Are artists like the London gang of seven contaminating the zine world? I fucking hope so!


  1. I might be enhancing the memory somewhat at this point in time. But this reminds me of a time back in the early 90s when i was first making zines with my buddy Jonathan. We had a couple of issues of a lit & arts zine we did called Nisrigion out and we got a call from TVO, Daniel Richler [the proto Neil Gaiman of Canada] hosted Imprint and they were looking for guests for a episode on the Zine scene.
    Did a pre-interview on the spot with a producers assistant on the phone, and it seemed to go off the rails when they asked if we felt Zines “embodied an intrinsic critique of main stream magazines”.
    Jonathan and I both laughed at that and said strait up no not really, we both liked the idea of working for a Magazine some day [him as a writer and me as an artist] but didn’t think anyone would hire us yet so it was a way to cut our teeth and have some fun – they seemed to loose interest in us and never had us on the show.
    Had a good laugh at them when the episode aired and Bruce LaBruce sent in a women described to me as his Beard by a freind in the gay community then, posing as him and claiming that all along he was really a girl.
    As i recall the segment digressed and bounced between ham-fisted efforts by Richler to trump up the anti-establishment idea of zines rather than an inclusive alternative publishing platform notion of them as countered by Broken Pencils founder Hal Niedzviecki and someone from This Ain’t the Rosedale Library. And the fake Bruce LaBruce tossing in off the wall responses designed to get a rise out of them all.
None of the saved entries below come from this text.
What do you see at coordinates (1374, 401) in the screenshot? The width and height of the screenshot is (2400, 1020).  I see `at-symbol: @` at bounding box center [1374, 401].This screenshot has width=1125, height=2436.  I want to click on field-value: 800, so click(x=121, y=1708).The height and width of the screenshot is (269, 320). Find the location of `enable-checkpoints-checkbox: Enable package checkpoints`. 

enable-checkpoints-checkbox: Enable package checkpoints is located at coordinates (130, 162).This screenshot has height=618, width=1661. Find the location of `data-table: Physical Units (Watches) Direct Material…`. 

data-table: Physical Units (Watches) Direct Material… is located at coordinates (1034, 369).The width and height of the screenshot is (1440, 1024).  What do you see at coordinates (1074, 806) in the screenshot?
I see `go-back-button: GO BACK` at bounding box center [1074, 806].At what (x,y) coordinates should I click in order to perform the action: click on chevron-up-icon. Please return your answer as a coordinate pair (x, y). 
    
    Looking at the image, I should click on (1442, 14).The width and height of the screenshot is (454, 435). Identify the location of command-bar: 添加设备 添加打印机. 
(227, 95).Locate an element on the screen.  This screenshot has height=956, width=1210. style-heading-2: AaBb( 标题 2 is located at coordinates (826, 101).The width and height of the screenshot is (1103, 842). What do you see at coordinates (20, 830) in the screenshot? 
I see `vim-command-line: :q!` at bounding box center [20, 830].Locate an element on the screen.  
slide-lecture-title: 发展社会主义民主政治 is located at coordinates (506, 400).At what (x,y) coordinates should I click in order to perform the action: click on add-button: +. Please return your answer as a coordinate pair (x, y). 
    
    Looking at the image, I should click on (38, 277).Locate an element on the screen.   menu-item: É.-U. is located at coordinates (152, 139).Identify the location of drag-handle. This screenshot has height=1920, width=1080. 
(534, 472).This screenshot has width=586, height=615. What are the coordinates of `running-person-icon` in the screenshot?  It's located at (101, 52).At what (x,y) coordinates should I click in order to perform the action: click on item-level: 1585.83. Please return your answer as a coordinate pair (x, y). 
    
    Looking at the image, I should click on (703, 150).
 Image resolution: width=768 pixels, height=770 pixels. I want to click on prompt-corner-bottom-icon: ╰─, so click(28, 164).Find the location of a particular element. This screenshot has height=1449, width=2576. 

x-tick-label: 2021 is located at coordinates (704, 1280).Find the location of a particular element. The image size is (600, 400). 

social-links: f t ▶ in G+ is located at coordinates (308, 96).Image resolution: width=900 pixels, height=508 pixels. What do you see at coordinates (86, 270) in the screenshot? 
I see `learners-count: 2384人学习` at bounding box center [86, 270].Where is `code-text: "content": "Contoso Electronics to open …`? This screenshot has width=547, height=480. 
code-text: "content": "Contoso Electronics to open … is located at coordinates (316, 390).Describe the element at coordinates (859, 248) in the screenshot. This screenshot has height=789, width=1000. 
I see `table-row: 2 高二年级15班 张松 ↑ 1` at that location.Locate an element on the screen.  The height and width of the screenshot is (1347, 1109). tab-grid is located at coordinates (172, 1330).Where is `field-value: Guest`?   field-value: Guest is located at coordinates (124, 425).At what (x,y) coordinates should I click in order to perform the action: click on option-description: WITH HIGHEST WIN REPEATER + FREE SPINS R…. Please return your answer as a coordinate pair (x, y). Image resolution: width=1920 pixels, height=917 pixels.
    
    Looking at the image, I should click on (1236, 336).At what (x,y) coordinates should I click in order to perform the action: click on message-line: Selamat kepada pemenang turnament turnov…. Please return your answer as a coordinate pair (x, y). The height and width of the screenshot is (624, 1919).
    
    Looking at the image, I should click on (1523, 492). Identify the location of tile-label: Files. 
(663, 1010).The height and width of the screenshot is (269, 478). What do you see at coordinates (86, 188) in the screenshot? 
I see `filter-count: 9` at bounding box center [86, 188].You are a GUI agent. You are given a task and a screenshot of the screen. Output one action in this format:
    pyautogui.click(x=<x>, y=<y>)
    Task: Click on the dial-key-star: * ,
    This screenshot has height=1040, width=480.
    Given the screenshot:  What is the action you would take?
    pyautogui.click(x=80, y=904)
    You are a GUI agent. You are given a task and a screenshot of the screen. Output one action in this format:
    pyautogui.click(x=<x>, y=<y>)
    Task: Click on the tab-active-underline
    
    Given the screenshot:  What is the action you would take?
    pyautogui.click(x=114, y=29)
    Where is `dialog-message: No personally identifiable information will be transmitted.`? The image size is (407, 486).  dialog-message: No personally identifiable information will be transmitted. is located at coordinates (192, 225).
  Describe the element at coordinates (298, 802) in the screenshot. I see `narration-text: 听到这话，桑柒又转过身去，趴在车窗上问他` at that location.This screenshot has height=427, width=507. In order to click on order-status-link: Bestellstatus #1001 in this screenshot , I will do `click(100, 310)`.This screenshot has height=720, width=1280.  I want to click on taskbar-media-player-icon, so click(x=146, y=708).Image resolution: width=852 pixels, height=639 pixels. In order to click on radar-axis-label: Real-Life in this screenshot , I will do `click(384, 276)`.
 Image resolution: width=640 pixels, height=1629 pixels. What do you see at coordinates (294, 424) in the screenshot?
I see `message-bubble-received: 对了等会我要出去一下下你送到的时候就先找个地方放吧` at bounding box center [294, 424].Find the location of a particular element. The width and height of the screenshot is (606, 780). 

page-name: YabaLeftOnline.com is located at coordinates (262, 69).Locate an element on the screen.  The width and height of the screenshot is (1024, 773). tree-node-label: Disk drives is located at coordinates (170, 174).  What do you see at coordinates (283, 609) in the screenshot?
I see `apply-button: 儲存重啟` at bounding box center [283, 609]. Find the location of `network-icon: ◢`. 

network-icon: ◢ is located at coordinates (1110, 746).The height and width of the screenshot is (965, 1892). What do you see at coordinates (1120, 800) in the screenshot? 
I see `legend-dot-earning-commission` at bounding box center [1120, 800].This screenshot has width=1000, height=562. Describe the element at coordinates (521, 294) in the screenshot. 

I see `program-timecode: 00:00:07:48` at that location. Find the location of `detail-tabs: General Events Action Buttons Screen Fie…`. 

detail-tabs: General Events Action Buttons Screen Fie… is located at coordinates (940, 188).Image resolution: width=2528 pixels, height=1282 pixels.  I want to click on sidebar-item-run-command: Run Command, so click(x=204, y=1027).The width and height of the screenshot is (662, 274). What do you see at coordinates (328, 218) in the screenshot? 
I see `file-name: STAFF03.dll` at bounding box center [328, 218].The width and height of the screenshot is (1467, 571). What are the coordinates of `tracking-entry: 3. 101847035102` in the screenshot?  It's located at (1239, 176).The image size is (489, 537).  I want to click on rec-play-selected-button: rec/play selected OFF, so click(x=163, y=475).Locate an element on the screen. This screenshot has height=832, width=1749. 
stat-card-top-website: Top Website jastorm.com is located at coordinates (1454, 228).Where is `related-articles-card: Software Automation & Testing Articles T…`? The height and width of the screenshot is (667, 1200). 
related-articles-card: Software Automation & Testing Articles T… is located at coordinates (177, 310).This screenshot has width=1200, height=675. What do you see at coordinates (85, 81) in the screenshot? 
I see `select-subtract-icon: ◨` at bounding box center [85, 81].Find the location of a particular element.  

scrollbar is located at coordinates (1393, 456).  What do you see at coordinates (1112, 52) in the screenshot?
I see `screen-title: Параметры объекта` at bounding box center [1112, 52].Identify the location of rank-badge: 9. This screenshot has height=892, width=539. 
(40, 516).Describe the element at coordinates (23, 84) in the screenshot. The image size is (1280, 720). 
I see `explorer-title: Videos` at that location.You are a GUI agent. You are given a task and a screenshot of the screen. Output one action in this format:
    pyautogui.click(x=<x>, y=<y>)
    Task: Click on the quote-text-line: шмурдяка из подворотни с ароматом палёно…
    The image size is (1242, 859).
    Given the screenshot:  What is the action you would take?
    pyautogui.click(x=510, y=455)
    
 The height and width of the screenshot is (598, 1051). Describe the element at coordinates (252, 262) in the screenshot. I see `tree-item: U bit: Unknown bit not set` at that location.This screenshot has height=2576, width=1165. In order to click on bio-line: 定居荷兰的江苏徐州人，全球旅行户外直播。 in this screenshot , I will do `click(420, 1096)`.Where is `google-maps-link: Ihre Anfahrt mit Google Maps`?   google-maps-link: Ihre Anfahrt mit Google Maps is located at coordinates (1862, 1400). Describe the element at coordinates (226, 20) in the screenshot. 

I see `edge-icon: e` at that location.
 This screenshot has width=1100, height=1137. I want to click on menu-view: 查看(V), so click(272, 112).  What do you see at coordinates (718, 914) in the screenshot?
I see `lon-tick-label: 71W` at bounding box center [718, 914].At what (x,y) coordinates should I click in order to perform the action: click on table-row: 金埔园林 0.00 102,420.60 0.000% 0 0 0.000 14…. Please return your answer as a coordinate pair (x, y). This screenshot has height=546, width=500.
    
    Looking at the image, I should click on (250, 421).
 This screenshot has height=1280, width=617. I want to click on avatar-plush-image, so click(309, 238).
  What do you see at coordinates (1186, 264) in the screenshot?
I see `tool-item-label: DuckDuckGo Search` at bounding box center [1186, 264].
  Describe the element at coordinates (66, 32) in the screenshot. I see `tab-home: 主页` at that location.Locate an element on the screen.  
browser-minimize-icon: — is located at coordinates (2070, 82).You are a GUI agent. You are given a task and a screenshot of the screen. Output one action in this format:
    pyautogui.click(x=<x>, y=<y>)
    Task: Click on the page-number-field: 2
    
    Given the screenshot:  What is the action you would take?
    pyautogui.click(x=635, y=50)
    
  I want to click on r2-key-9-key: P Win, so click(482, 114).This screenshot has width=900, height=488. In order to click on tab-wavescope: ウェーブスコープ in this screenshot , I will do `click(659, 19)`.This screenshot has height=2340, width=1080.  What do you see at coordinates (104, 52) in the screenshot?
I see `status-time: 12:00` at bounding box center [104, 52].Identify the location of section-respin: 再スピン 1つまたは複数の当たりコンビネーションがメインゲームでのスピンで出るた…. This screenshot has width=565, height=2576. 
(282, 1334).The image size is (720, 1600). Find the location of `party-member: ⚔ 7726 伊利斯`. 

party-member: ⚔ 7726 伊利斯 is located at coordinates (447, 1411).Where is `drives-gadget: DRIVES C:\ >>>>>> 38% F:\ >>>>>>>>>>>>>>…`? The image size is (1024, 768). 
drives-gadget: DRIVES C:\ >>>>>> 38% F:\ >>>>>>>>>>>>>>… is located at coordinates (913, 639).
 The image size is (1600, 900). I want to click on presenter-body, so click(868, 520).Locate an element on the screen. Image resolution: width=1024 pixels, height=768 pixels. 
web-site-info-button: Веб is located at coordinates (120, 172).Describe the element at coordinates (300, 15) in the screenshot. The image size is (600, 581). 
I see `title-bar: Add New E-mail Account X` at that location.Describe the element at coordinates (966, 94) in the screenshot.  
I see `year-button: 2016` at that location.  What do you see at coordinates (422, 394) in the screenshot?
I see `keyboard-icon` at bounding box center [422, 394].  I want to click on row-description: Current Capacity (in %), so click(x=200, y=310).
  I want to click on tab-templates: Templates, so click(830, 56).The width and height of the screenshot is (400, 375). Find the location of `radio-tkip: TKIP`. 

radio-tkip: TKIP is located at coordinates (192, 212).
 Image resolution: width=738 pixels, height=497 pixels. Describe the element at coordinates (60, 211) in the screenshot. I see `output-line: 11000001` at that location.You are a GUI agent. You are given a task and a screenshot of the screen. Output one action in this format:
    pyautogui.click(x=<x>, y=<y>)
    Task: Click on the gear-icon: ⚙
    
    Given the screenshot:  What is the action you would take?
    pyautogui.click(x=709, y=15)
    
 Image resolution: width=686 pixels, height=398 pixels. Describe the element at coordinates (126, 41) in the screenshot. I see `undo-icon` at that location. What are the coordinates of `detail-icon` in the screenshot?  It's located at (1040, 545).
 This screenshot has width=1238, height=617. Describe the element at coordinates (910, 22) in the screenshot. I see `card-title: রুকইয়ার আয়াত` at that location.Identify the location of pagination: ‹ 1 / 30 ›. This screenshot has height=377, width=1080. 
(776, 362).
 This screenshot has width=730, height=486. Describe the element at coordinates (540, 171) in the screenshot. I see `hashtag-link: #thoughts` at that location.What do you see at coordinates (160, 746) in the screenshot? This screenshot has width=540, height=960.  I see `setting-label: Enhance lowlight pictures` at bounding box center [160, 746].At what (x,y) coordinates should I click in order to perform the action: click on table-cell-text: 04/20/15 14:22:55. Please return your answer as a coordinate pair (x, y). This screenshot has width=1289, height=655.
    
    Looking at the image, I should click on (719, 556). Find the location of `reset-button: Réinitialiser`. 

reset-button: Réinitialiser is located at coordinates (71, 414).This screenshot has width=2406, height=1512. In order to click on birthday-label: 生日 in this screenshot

  2. This kind of “faux authenticity” snobbery is always silly, and it’s kind of a comedy act when you run into people who cling to this level of scenesterism. Back in the mid-90’s when Stephen Geigen-Miller and I were still putting out the mini-comic version of Xeno’s Arrow, I remember we got a two-page letter (handwritten and everything) from a zine reviewer of mini-comics, who lambasted us for, essentially, having production values that he thought were too high for mini-comics. He objected to my use of greytones “as a color,” to the fact that we were doing genre fiction instead of slice-of-life, and even, apparently to my naturalistic way of drawing cute cartoon characters, which apparently wasn’t “underground” enough for his tastes.
    The fact that I had devoted hundreds of hours and some small skill to making all of this supposedly “high-end” stuff happen on the photocopied page (on a budget of nothing and with no access to computer graphics), that this was a DIY project and a labour of love, not some corporate attack on the mini-comics world, didn’t really concern him. What mattered was that I was attacking his notion of what a mini-comic was supposed to look like, and this made us… what? Either poseurs, or sellouts, I’m not sure. All I know is I recall him commanding us to read a stack of Julie Doucet comics so we could see how it’s done. In short, he objected to our being influenced by what he perceived as the uniformity of mainstream comics, and his “solution” was that we should make small press comics uniform in a different way.
    Anyway, we got a good laugh out of this letter, and by this time we had already made so many wonderful friends in the mini-comic community who didn’t have these kinds of hang-ups (just a love of comics), that we didn’t think much of it. Which was fortunate, because if I had judged the community by that guy’s reception, I would probably have steered clear of them entirely and missed making some good friends. It’s hard to say that we ever completely fit into the scenester world of underground comics and zines—at least, not if our foot traffic at Canzine was anything to go by. But that doesn’t matter, because the “scene” is a byproduct, and not the reason for creating art. Anyone who forgets that has already missed the point.

  3. @Greg “I recall him commanding us to read a stack of Julie Doucet comics so we could see how it’s done.”
    Ironic, since Julie Doucet is the biggest “mini-comics-to-fine-art-world-sell-out” there is!
    (Just kidding, I love absolutely everything about Julie Doucet.)